• **GIVEN TEXT**:
__________
British people once ruled the world – God must make them mighty, or they’ll all forget

Posted: 11 October, 2025 | Category: Uncategorized

Events during the miners strike (1984-1985) in Britain under-scored the thin line between democracy and potential dictatorship

 

By Trevor Grundy

 

“God, who made thee mighty,

Make thee mightier yet.” 

  • Land of Hope and Glory, music by Edward Elgar, lyrics added in 1902 by A.C. Benson

 

Soon after independence in 1980, I asked the Zimbabwean historian Lawrence Vambe what he hoped for young people in years to come.

He said – “My deepest wish is that the young go into politics not to make money but to serve the  people.”

And politicians – “My hope is they stay vigilant and avoid nepotism and tolerate those who oppose government policies. The right to voice your opinion out loud in public is the essence of  democracy.”

Lawrence’s grasp of history was strong.

Lawrence Vambe speaking at the Britain-Zimbabwe Society in Harare in 1980 (Picture: Trevor Grundy)

 

“Think of the Suffragettes and their ten-year struggle to get the vote for women. The struggle for freedom in India lasted for over 30 years. The British were never over-friendly to those who opposed them but when Gandhi went to England working people greeted him. I have such respect for the British people who fought so long and so hard for their own freedom – and for our freedom. Otherwise, we would still be living under Ian Smith.”

I asked him if there were examples that he’d like to see Zimbabwe emulate?

‘Of course. I’ve just said it. The United Kingdom. Great Britain. I believe if we follow their example we will not go wrong. We have much to learn from the British. I am an Anglophile. Always have been. Always will be. Can you imagine the British banning street demonstrations?”

 

Lawrence Vambe died in 2019, soon after his 102nd birthday. I believe he left the British stage at the right time.

Many of the qualities most admired by this rare man are being quite quickly dismantled. The British Government is giving the police new powers to restrict ‘repeat protests’ with the possibility that some protests could be banned outright.

The move comes after two people were killed at a Manchester synagogue on October 2 following an attack by a Muslin man, who was brought up in the UK with parents from Syria.

Following the attack, pro-Palestine groups in Britain  were asked to reconsider holding planned marches by people angry that over 67,000 people have been killed in Gaza since the Hamas attack on Israelis in October 2023.

The organisers said that cancelling a peaceful protest would be to let terrorism win.

The Home Secretary, Shabana Mahmood told the BBC: “This is not about a ban. It’s about restrictions and conditions.”

Say that again.
__________
• **RECORDED INFORMATION**:

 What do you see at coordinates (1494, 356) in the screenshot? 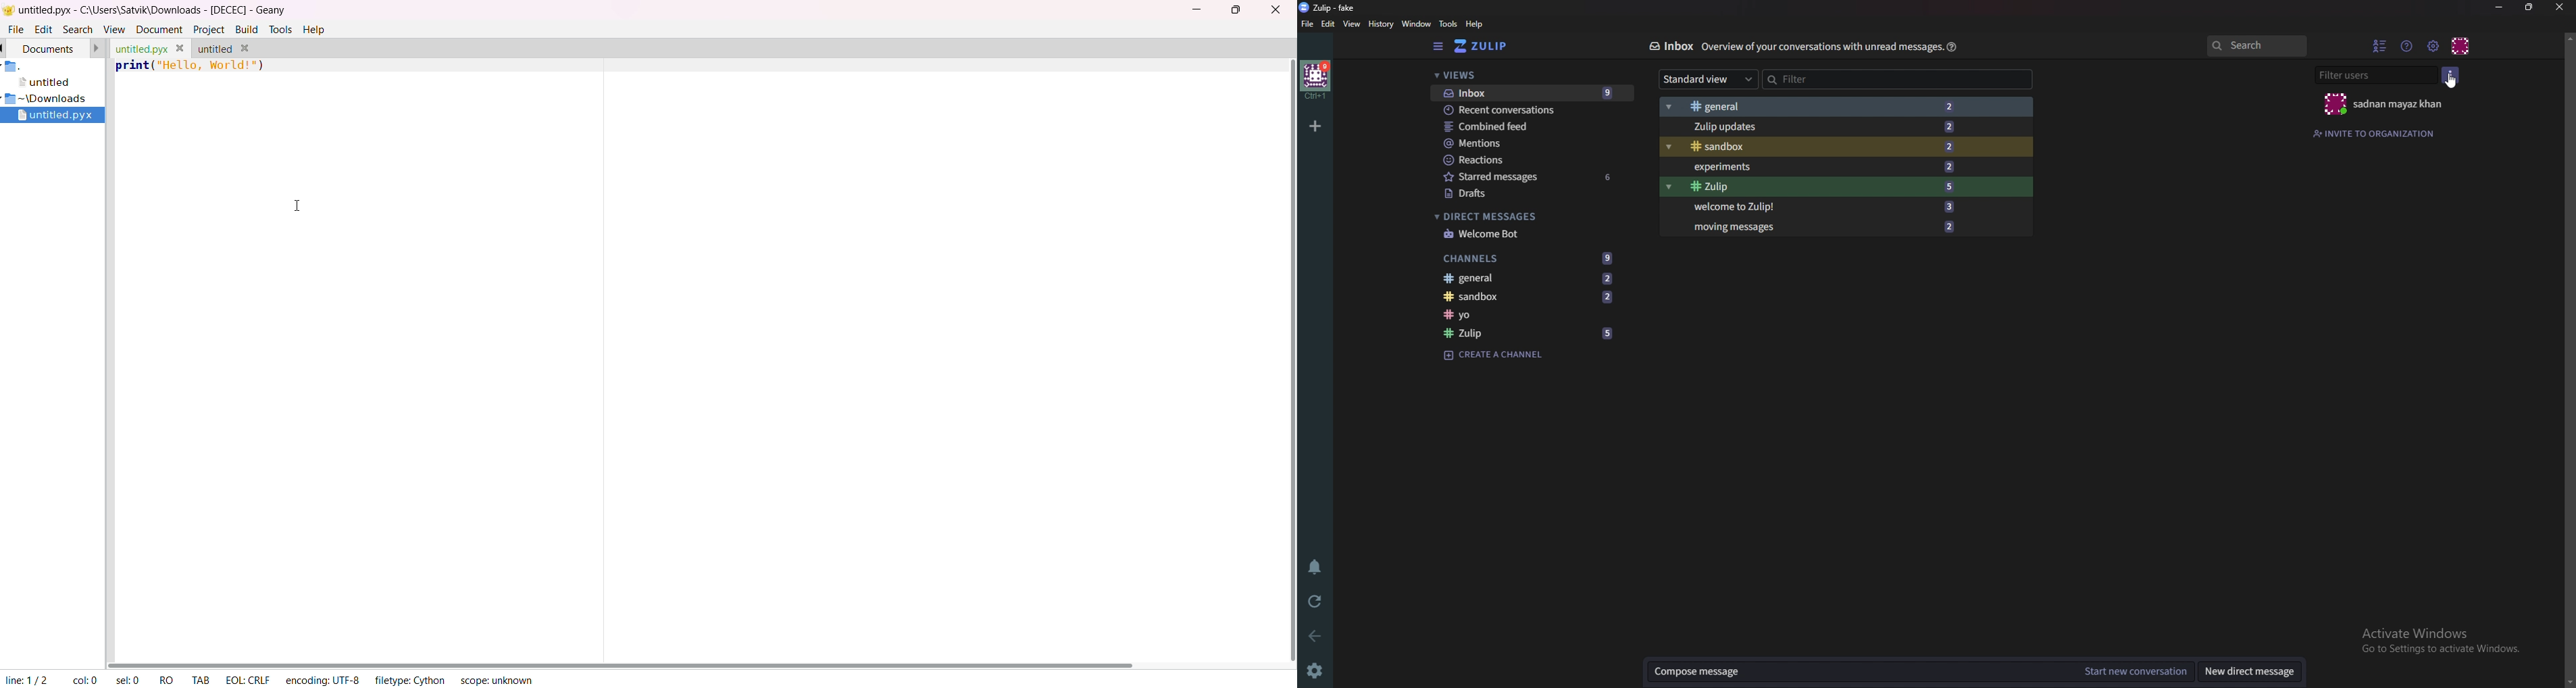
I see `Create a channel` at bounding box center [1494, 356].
__________
• **REQUIRED TASK 1**:
Answer these about the post on Lawrence Vambe:
(a) Who wrote the lyrics to "Land of Hope and Glory," and in what year were they added?
(b) At what age did Lawrence Vambe die, and in what year?
(c) What is the name of the Home Secretary who spoke to the BBC?
• **REQUIRED TASK 2**:
Return the passage of the post on Lawrence Vambe starting with "I asked him" and going on through "parents from Syria.", word for word.
• **REQUIRED TASK 3**:
Carry the post on Lawrence Vambe forward from its final line.
The material isn't needed for this.

• **EXERCISE RESPONSE 1**:
(a) A.C. Benson, in 1902.
(b) He died in 2019, soon after his 102nd birthday.
(c) Shabana Mahmood.

• **EXERCISE RESPONSE 2**:
I asked him if there were examples that he’d like to see Zimbabwe emulate?

‘Of course. I’ve just said it. The United Kingdom. Great Britain. I believe if we follow their example we will not go wrong. We have much to learn from the British. I am an Anglophile. Always have been. Always will be. Can you imagine the British banning street demonstrations?”

 

Lawrence Vambe died in 2019, soon after his 102nd birthday. I believe he left the British stage at the right time.

Many of the qualities most admired by this rare man are being quite quickly dismantled. The British Government is giving the police new powers to restrict ‘repeat protests’ with the possibility that some protests could be banned outright.

The move comes after two people were killed at a Manchester synagogue on October 2 following an attack by a Muslin man, who was brought up in the UK with parents from Syria.

• **EXERCISE RESPONSE 3**:
Defend Our Juries – the organisers of protests that went ahead after the Manchester attack –  said it would undertake a ‘major escalation’ in response to Mahmood’s plans.

She had told the BBC that she is very worried about the state of community relations in Britain.

Most of the people arrested during the pro-Palestine demonstrations in London were held on suspicion of supporting the proscribed group, Palestine Action.

Supporters of Palestine Action were demanding international condemnation of Israel which has been largely responsible for the death of 67,000 (around 18,000 of them children) people in Gaza since October 2023.

 

A spokesman for Defend Our Juries said: “It beggars belief that the Government has responded to widespread condemnation in its unprecedented attack on the rights to protest, from the United Nations, Amnesty International, legal experts and even the former director of public prosecutions – by announcing a further crackdown on free speech and assembly in our country.”

What follows is written by the well-respected Zimbabwean commentator Andrew Field.

It is not an attempt to revive ancient ideas of social hierarchy or to erect obstacles to the spread of democracy.

On the contrary.

It is an article that raises important questions about why so many young Trump and Musk-influenced British politicians are asleep at the wheel as rocks grow closer and closer.

 

 

 

Britain in 2025:  A population seduced by bread and circuses 

By Andrew Field

There was a time when the British people would not have endured the slow erosion of their culture. A time when Christian values, secular law, and civic pride formed the backbone of national life. That time is vanishing. What remains is a population subdued by comfort, distracted by spectacle, and betrayed by institutions that once stood for transparency and courage.

Amazingly, this same community, being the majority in the United Kingdom, swung heavily towards indigenous majorities during the last years of colonialism when insurgencies and anti-apartheid campaigns were in vogue.  Bad karma is upon Perfidious Albion. Yet in the face of threatened non-secular, de-facto racial minority rule today, they are passive, afraid that perhaps they may offend.

The threat is not military. It does not arrive with tanks or flags. It arrives with euphemisms; “diversity,” “cohesion,” “faith sensitivity.”  The non-secular enclaves are well established.  It wears the garb of tolerance but demands submission. It speaks of inclusion while dismantling the very principles that made Britain a free society.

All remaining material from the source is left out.